The psychosis although very shocking and scarey was short lived, once recognised the delusions and insanity were under control in a couple of days. The worst of the anxiety was brought under control in 2 weeks and the worst of the post natal depression was over in 3 weeks. It took 3 months for me to feel fully myself in terms of energy levels and mood and a further month assisted with sleeping tablets (Zopiclone) to combat residual sleeping problems. I guess this is different for each individual.
Will I ever love my baby?
Yes, yes, yes. Absolutley 100%. It just takes a bit of time, don't stress yourself about it or feel guilty it will come.
Why me?
There are lots of theories and no answers, could be hormonal, could be psychiatric, could be genetic predisposition, could be stress, could be circumstances, could even be dietary. My guess is probably a combination of things.
My top tips for surviving
- Don't be afraid of the medication but respect it, report any suspected side affects to your doctor / CPN, take it according to the directions on time, with food, aviod alchol etc.
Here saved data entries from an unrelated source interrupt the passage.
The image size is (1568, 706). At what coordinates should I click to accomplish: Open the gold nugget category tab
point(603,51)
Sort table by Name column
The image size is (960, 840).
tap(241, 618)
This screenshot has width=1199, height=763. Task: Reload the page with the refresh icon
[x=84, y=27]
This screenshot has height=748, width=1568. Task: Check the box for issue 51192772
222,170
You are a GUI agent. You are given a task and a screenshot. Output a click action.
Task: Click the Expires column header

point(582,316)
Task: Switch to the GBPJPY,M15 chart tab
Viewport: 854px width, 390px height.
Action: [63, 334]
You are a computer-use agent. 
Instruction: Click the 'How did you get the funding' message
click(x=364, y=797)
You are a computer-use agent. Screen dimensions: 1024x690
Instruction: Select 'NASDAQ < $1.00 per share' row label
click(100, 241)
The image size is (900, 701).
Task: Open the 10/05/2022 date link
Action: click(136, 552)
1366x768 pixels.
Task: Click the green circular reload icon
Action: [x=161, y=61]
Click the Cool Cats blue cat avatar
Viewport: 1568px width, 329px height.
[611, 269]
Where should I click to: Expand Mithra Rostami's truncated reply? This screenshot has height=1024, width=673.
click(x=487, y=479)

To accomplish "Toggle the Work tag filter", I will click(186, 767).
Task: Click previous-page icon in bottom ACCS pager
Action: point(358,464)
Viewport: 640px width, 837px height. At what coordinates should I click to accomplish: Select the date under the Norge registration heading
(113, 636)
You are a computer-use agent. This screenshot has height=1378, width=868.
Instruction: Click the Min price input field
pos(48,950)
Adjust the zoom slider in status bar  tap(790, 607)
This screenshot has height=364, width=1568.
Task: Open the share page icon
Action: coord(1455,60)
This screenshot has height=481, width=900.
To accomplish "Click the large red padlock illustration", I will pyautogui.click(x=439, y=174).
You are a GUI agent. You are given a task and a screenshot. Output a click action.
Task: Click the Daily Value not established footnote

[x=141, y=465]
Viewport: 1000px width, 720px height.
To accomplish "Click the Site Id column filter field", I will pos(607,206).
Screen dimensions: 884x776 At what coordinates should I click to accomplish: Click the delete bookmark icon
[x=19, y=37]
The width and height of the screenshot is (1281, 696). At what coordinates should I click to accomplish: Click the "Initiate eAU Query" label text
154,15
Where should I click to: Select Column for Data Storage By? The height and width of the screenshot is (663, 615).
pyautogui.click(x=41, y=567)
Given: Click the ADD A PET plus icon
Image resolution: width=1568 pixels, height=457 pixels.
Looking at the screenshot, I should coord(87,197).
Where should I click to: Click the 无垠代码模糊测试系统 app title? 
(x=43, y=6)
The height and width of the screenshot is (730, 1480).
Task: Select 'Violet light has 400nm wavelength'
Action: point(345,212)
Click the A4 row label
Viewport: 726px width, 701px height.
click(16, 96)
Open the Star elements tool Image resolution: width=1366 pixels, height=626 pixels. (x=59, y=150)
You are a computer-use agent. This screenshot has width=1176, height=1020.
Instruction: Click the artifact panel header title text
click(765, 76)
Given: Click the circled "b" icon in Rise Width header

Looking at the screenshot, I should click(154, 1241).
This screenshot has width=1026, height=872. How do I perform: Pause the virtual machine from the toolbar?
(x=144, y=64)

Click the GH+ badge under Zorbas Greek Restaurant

If your medication is addictive in anyway come off it gradually I did this with Zopliclone and was fine.
- Talk, Talk and them talk some more - don't bottle things up even if you are afraid of repeating yourself or boring people, you're loved ones want to help and listening is the best way they can do this.
- Accept practical help.
- Eat well, keep your fluids up and sleep well (even if you have to take a sleeping pill to do it).
- Keep repeating to yourself - I will get well, this is temporary.
- Force yourself to go outside even if it's just to the local shop and back.
- Don't feel guilty if you don't have feelings of love towards your child or can't care for them yourself, this will come in time.
- If you feel at all suicidal talk to someone immediately.
Finally remember you are ill now - but you WILL GET 100% WELL . For me there have even been some positive things - I found out just how much I'm loved and can love, I have a great daughter and a much deeper appreciation of life.